The remaining attack surface includes:

The OpenShell sandbox itself (kernel exploits, container escapes)
The inference router (bugs in request validation or backend selection)
Host-side state directory (if an attacker gains write access, they can inject malicious state)

NemoClaw assumes you trust the agent code enough to run it in a sandbox. It does not provide defense-in-depth against a fully adversarial agent.

Deployment Shape

NemoClaw runs on a single host. It is not a distributed system. Typical deployment:

One NemoClaw instance per physical or virtual machine
One agent per NemoClaw instance (multi-agent support is experimental)
Inference backend can be local (vLLM, Ollama) or remote (NVIDIA NIM, OpenAI)
State and logs stored on local disk or network-attached storage

For multi-host deployments, you run multiple NemoClaw instances and coordinate them with an external orchestrator (Kubernetes, Nomad, or a custom control plane). NemoClaw does not provide clustering or leader election.

Observability Hooks

NemoClaw logs to stdout and writes structured logs to ~/.nemoclaw/logs/. Each log entry includes:

Timestamp
Agent name
Event type (start, stop, inference request, error)
Request ID (for tracing inference calls)

You can forward logs to an external system (Loki, Elasticsearch, CloudWatch) by tailing the log files or configuring a sidecar.

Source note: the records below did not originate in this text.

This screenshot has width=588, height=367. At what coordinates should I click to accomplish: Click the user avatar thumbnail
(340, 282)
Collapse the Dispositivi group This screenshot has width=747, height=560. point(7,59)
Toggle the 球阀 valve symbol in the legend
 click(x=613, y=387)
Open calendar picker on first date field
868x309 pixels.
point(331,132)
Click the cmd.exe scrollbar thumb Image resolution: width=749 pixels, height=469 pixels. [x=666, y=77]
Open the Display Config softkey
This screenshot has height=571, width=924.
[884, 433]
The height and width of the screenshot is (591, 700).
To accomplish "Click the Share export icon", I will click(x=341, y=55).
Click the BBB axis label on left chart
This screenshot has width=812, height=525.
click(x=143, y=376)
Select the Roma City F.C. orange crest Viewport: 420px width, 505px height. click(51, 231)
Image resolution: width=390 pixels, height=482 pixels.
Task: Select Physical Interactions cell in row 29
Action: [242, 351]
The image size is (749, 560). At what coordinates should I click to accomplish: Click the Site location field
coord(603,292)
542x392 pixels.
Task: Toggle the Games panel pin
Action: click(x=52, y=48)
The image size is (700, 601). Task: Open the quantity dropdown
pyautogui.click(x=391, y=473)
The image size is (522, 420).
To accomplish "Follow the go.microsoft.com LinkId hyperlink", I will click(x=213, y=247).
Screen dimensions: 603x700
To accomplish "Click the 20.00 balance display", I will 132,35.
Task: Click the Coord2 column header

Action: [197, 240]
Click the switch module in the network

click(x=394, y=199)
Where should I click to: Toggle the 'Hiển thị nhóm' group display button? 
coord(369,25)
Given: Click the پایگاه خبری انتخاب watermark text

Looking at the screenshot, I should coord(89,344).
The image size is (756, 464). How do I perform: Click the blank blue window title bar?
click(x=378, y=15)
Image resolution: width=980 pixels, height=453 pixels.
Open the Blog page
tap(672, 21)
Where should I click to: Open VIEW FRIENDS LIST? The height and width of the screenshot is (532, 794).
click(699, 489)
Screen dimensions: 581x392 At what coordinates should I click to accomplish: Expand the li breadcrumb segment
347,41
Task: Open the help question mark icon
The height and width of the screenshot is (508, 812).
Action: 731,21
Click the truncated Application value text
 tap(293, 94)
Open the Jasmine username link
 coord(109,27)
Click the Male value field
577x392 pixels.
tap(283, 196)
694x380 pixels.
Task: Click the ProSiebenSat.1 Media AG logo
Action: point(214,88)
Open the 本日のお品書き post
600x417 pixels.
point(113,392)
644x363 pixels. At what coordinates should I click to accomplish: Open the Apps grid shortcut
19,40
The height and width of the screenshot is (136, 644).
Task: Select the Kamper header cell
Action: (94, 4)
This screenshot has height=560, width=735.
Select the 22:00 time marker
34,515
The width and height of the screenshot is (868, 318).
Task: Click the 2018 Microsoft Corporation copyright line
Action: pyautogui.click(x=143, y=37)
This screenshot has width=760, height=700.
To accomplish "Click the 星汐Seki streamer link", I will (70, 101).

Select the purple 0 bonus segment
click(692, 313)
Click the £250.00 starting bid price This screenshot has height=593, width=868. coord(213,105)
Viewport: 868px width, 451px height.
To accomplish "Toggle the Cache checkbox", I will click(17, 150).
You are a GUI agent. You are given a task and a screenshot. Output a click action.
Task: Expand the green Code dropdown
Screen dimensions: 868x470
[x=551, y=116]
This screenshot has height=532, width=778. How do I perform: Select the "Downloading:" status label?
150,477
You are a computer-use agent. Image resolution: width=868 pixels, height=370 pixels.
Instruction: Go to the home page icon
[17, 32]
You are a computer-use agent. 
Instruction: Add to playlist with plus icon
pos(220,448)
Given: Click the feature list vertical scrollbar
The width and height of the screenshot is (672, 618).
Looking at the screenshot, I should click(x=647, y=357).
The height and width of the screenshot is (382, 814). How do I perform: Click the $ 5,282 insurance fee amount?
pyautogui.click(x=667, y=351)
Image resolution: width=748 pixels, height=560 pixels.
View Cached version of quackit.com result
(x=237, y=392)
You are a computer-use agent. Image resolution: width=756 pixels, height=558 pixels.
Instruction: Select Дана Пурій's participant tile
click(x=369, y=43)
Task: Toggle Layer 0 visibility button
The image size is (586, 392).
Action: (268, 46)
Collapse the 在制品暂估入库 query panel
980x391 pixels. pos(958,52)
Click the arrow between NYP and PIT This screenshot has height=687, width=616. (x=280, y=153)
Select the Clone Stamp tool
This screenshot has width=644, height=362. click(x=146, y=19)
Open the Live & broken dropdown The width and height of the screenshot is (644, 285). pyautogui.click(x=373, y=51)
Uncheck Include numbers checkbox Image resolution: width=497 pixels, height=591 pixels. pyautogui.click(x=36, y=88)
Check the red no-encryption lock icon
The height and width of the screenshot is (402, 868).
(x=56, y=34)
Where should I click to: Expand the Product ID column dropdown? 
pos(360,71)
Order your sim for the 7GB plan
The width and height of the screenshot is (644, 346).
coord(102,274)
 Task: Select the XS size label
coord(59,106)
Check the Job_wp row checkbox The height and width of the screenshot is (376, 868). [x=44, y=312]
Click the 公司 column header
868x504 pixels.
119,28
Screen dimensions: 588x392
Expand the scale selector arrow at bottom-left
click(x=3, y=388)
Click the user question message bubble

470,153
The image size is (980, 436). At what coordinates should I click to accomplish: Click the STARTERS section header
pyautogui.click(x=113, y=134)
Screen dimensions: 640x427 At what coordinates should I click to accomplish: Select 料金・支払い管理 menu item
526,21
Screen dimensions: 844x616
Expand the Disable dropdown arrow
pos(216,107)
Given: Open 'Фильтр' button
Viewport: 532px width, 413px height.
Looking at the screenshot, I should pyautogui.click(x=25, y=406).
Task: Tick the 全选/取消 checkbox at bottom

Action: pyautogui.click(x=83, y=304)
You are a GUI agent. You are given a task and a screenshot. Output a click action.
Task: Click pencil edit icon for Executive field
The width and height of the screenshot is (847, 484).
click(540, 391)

The CLI also exposes a nemoclaw status command that shows:

Agent uptime
Last inference request timestamp
Resource usage (CPU, memory, GPU)
Health check status

There is no built-in metrics endpoint, but you can scrape resource usage from the OpenShell runtime or instrument the plugin layer.

When to Use NemoClaw vs. OpenShell Alone

Scenario	Use NemoClaw	Use OpenShell Alone
Running a supported agent (OpenClaw, Hermes)	Yes	No
Need managed inference routing	Yes	No
Want blueprint-based lifecycle management	Yes	No
Running a custom agent with unique setup	Maybe (write a plugin)	Yes
Need multi-host orchestration	No (use Kubernetes + OpenShell)	Yes
Want maximum control over sandbox config	No	Yes

NemoClaw is a convenience layer. If you need fine-grained control or are running an unsupported agent, use OpenShell directly and build your own lifecycle tooling.

Technical Verdict

Use NemoClaw when:

You are deploying OpenClaw or Hermes in production and need a reference stack for isolation and lifecycle management
You want to enforce network policy and inference routing without modifying agent code
You need state persistence and blueprint-based upgrades
You are running agents on a single host or a small number of hosts

Avoid NemoClaw when:

You need multi-host orchestration (use Kubernetes with OpenShell containers)
You are running a custom agent that does not fit the plugin model
You need defense-in-depth against adversarial agents (NemoClaw assumes some trust)
You want to minimize dependencies (OpenShell alone is lighter)

NemoClaw is early-stage infrastructure. The plugin API and blueprint schema will likely change. Treat it as a reference implementation, not a stable platform.